Mozart and Beethoven with Ax and Blomstedt

 


The outside of Severance Hall was lit red for Valentine’s Day and the auditorium very well filled for last night’s concert with The Cleveland Orchestra and guest conductor Herbert Blomstedt and pianist Emanuel Ax.  Blomstedt, now 95, is no longer the sprightly figure he was just a few years ago and held onto Ax’s arm as he slowly walked on stage.

The opening work was Mozart’s Piano Concerto No. 18 in B-flat major K. 456, thought by some to have been written for his friend Maria Theresia von Paradis.  Ax brought his usual polish along with keenly sensitive treatment of the lower levels of dynamics.

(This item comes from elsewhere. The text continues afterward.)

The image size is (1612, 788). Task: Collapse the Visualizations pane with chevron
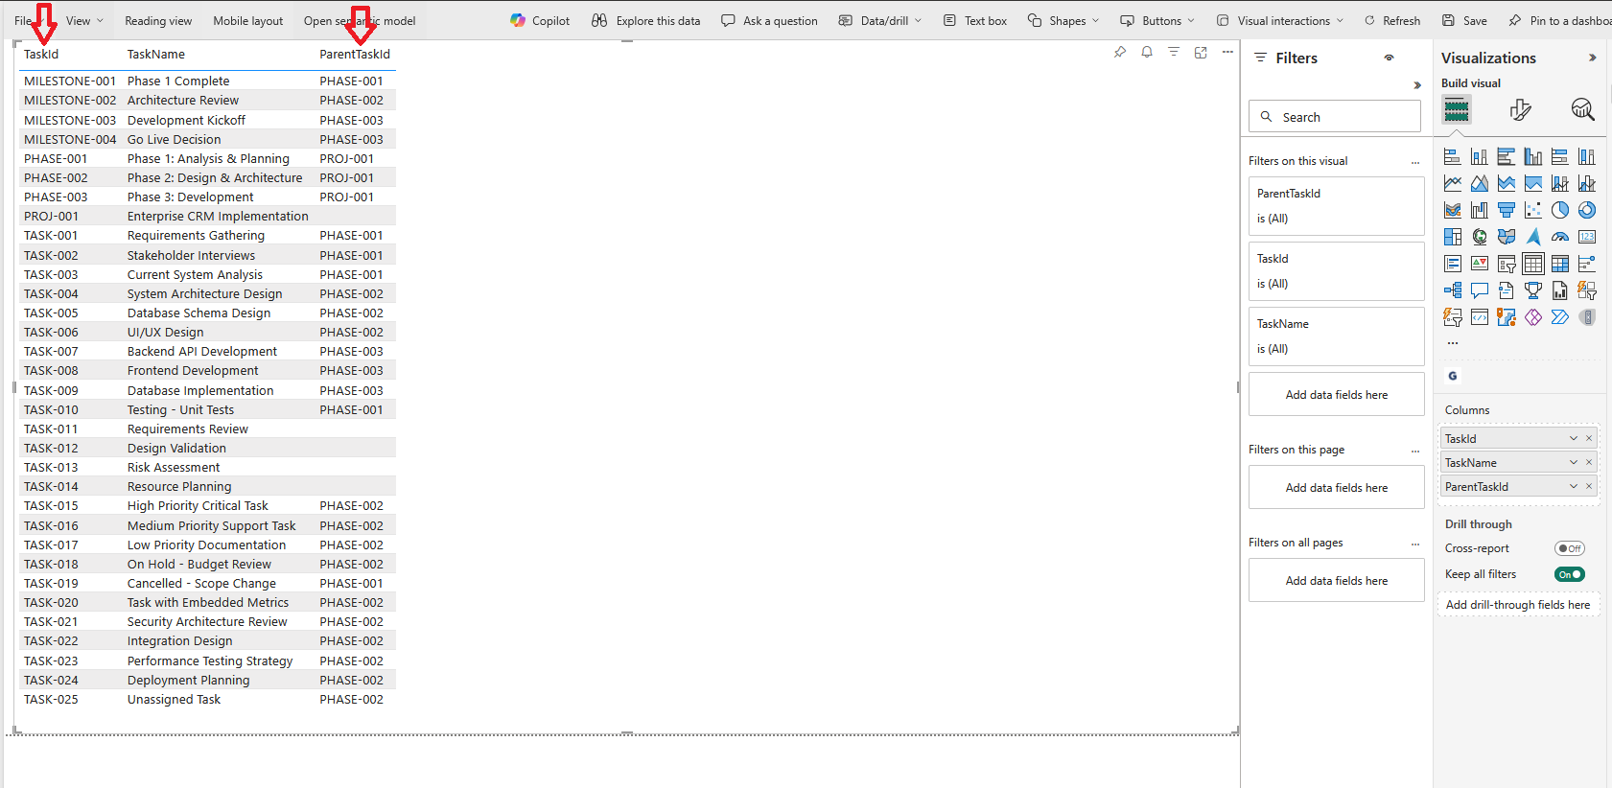(x=1592, y=58)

Playing soft, softer, softest is among the most difficult challenges for even the greatest pianists (there are numerous well-known pianists who never mastered it).  The soloist was perfectly matched in dynamics and interpretation by the orchestra and Blomstedt.  The near capacity audience was so enthused that applause was heard after the opening movement, with a sustained ovation following the finale.  Ax played an encore, Chopin’s Nocturne in F minor, Op. 55, No. 1, given in an unfussy manner.

Following intermission, Blomstedt was assisted onto the stage by First Associate Concertmaster Peter Otto, and sat on a piano bench placed on the conductor’s rostrum.  Beethoven’s Seventh Symphony is one of my five favorite works in that genre (the others being Mozart 41, Schubert 9, Brahms 4, and Rachmaninoff 2).  Blomstedt’s interpretation included all the repeats, which were most welcome.  The performance overall was noteworthy for balance between the sections, natural phrasing, and sensible tempos.  Everything was heard in proportion as it should be in Beethoven’s most perfectly structured symphony.  The second movement unfolded with logical inevitability.  The Scherzo featured a Trio that was, for a change, not turned into an Adagio but rather played “much less fast” as Beethoven indicated.  The finale was a marvel of controlled dynamism, given at a tempo brimming with life but not at warp speed.  The audience leapt to its collective feet and gave a prolonged and richly deserved ovation.  Blomstedt may be slowing down physically, but he has lost nothing in musicality, interpretive power, or the ability to project his ideas through the orchestra to the audience.